In conclusione, il confronto è stato utile per ravvisare le principali problematiche del fenomeno lobbistico in Italia e le diverse istanze in merito. L’iniziativa di Transparency International Italia è risultata opportuna per la discussione però, in molti casi, non ha considerato alcuni aspetti dell’attività di lobbying (su tutti, il grande potere delle strutture ministeriali) che in Italia sono caratteristici e non possono essere affrontati come negli altri casi europei analizzati. Non sono state portate avanti proposte concrete sulla regolamentazione, in particolare sullo strumento da utilizzare per attuare una legge sulle lobby (decreto governativo? Disegno di legge di iniziativa parlamentare? Norme ministeriali? Regolamenti parlamentari?). Sono state ravvisate anche alcune imprecisioni, o forse imparzialità, nella definizione di lobbying (basta definire “comunicazione” ogni tipo di attività di lobby che va dall’articolo di giornale, alla commissione di uno studio a un think tank, alla vera e propria attività di presentazione degli emendamenti?), di lobbista (i sindacati sono lobby?) e di decisore pubblico (lo sono solo i ministri e parlamentari, o anche i membri del Gabinetto o delle Direzioni Generali dei ministeri?).
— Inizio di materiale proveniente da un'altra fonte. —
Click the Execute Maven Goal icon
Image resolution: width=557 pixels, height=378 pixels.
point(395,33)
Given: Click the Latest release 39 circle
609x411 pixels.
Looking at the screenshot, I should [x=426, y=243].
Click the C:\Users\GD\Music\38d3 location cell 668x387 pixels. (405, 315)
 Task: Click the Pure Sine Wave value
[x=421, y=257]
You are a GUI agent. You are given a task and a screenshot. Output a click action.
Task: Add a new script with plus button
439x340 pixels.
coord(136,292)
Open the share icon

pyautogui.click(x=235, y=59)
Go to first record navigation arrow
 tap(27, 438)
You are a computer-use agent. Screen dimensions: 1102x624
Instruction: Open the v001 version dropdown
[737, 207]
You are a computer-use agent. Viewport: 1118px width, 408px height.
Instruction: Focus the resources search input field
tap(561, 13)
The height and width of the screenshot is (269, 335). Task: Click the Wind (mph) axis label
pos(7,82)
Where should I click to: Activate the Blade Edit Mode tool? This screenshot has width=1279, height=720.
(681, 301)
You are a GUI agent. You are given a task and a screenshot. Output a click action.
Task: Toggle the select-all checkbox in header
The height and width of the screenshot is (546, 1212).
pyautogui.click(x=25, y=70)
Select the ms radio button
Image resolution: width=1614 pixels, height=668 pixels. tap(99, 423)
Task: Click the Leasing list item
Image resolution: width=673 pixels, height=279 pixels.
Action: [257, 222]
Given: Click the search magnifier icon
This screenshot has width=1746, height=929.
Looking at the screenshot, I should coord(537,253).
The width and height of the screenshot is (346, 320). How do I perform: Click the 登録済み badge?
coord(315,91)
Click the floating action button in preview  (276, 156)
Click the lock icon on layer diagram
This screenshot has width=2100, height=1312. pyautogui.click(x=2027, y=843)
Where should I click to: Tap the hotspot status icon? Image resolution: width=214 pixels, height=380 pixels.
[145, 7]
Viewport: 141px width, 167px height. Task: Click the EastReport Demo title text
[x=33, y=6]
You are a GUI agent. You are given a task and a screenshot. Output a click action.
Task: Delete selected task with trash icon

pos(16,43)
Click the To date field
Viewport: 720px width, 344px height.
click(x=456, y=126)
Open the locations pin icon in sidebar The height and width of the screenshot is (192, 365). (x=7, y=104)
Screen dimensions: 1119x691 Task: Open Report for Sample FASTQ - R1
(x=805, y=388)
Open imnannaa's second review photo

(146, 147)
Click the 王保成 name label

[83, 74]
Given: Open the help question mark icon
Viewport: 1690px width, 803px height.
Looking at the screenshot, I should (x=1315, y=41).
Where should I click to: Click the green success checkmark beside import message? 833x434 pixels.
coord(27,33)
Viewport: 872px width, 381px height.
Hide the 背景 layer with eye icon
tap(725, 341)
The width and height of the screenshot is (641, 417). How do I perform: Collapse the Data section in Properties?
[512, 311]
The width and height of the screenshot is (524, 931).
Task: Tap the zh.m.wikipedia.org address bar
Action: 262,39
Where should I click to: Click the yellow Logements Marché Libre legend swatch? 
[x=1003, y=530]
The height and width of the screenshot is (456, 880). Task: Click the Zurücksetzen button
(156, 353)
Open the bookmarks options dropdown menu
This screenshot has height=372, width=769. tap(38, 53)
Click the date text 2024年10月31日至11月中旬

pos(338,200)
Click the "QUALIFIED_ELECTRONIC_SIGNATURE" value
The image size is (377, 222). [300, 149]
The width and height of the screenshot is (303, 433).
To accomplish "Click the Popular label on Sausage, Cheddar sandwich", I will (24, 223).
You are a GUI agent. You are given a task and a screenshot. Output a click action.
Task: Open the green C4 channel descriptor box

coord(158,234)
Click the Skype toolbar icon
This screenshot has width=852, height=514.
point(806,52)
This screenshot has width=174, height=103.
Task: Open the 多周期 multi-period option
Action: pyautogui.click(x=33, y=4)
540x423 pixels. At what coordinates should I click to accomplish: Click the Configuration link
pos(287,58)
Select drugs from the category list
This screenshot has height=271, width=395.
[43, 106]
La richiesta, a più voci, è diretta soprattutto al Governo e punta ad un’iniziativa forte e decisa al di là di vuoti proclami lasciati poi irrealizzati. Si rende necessario un sostegno dell’iniziativa parlamentare da parte dell’Esecutivo, ormai in Italia vero e proprio fulcro decisionale, senza la quale la regolamentazione omogenea e nazionale del lobbying diventa irrealizzabile.

(GattoGiov)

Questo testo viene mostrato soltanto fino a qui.